Não é novidade, entretanto, que o elevado seja palco de agremiações e de grandes eventos da cidade. Já virou espaço para bloco de rua no carnaval paulistano, e é praia de asfalto todo domingo, tal qual o dia da projeção. E isso, talvez, tenha facilitado ao seu público cativo ter acesso à estréia. No balcão em frente à tenda, um grupo comia pipoca e tomava cerveja, debruçados na varanda. Acima, a moça via o filme sozinha, com a luz desligada. Do interior de um quarto com luz verde escapa a fumaça de tragadas de cigarro, do outro lado da tenda. Percebe-se ao fundo as vozes dos locais, falando com orgulho do momento em que aparecem no telão.

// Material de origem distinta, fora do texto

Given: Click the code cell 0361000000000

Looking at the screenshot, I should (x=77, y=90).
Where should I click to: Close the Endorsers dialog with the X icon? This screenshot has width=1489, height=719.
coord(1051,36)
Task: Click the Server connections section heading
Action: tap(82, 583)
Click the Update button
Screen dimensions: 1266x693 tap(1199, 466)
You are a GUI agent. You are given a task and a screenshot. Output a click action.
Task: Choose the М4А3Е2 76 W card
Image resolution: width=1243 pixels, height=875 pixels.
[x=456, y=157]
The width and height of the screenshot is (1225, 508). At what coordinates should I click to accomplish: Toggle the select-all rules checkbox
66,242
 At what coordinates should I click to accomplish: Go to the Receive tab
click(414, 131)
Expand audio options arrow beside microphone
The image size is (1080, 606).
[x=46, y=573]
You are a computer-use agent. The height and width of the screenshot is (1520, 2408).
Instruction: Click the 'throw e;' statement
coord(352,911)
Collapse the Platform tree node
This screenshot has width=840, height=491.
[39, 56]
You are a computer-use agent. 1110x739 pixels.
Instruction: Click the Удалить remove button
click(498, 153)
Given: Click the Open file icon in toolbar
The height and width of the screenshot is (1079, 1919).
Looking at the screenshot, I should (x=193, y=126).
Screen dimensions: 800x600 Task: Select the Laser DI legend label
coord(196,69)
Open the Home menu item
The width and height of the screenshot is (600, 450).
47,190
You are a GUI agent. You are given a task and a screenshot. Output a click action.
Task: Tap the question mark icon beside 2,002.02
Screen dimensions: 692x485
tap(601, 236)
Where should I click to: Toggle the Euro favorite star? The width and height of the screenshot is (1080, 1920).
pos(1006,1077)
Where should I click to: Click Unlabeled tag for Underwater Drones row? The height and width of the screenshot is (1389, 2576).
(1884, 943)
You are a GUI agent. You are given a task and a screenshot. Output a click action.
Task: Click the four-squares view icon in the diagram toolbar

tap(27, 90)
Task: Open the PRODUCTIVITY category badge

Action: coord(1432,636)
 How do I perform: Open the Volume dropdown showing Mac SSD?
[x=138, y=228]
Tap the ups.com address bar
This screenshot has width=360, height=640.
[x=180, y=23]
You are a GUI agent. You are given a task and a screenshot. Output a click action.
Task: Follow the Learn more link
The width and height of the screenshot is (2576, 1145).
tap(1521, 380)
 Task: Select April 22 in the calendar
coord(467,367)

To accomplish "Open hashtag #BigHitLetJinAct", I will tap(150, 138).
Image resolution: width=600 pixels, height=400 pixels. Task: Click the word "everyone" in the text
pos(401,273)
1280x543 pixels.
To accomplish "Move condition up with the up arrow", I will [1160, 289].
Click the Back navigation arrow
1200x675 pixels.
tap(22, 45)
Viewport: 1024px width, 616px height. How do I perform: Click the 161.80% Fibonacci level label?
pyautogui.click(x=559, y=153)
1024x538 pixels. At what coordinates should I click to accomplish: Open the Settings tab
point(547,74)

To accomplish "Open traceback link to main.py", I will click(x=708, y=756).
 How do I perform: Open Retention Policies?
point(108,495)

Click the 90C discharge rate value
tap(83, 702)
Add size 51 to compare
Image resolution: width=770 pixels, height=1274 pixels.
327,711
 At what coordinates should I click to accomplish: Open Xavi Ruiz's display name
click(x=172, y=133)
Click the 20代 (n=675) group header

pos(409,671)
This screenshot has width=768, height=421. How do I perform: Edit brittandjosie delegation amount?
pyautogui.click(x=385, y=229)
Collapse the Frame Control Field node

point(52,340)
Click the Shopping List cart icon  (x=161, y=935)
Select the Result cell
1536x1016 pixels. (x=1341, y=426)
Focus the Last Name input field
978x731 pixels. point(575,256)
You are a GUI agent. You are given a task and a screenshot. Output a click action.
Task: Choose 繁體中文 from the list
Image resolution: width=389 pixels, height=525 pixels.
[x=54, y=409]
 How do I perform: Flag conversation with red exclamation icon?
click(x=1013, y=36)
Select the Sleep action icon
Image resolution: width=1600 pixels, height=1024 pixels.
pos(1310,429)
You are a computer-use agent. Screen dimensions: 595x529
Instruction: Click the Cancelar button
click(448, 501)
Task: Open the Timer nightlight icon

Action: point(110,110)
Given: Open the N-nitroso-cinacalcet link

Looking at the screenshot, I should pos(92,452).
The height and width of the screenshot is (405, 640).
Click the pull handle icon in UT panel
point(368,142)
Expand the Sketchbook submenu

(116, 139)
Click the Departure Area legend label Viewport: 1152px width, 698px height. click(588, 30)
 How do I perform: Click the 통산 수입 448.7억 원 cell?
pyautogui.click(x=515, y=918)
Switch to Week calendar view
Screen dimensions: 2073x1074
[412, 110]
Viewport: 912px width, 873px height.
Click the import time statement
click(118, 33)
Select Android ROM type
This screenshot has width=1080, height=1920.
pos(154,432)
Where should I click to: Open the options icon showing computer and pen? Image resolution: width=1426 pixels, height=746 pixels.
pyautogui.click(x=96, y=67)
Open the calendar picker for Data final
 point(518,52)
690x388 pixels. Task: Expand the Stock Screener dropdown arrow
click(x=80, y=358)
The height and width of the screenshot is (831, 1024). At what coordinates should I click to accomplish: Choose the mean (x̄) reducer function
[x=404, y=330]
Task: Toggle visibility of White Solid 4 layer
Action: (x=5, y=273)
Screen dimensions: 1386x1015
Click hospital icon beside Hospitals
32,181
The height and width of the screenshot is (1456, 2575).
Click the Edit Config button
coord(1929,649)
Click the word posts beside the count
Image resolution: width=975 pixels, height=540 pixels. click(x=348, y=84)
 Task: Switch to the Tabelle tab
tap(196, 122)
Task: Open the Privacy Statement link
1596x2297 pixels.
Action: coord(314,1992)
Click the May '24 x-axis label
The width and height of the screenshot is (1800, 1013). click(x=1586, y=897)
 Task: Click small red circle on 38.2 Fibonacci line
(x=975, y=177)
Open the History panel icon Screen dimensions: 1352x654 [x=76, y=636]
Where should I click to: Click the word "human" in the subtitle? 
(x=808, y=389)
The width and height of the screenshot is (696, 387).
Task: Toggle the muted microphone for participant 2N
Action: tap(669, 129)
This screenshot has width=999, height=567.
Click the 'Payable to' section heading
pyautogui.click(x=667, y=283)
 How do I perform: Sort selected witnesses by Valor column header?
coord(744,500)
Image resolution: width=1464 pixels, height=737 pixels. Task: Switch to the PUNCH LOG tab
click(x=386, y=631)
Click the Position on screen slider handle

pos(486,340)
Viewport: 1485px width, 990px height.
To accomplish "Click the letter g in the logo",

Tanto a projeção quanto o elevado oferecem o desafio de se adaptar ideia de que ele está aí - ao invés de ignorá-lo como um “erro” ainda presente do urbanismo recente -, e que é possível criar vínculos com o lugar. Dias antes da estréia, a FAU-USP sediava ciclo de palestras e debates em torno da existência do elevado. Ele claramente incomoda a maioria da crítica arquitetônica da cidade. Nas faculdades de arquitetura, somos ensinados que o minhocão é sinônimo de descaso com o patrimônio. Aprendemos a evitar pensar em reproduzir essa arquitetura. Sua demolição porém, é tão polêmica quanto sua existência. Não acredito que seja difícil desmontar o elevado, tanto tecnicamente quanto simbolicamente, principalmente para uma cidade que tem um apego muito pequenoao ao seu conjunto construído. Mas acreditar que a avenida São João e a praça Marechal Deodoro teriam retornadas suas qualidades como avenidas generosas e bucólicas de uma era pré-metropolitana é uma aposta por demais inocente. O elevado é uma das mais simbólicas amostras de uma fase de crescimento e transformação da cidade que passou por cima, simbolicamente e literalmente, da São Paulo da era do bonde e da visita de Lévi-Strauss e Le Corbusier. É hoje, um elemento importante para entender a cultura urbana da cidade, muito mais importante que a estátua do bandeirante Borba Gato, ou da Escultura de Victor Brecheret, em frente ao parque do Ibirapuera – ambos colocados em grandes eixos de automóveis da cidade. O elevado é exemplo de uma nova escala de interferência de paisagem, um elemento que não quer se disfarçar nem passar desapercebido. É um exemplo do poder de transformação que a cidade tem, e algo que desperta interesse. E para alguns, como se vê curiosamente na região, algo que lhes faria falta.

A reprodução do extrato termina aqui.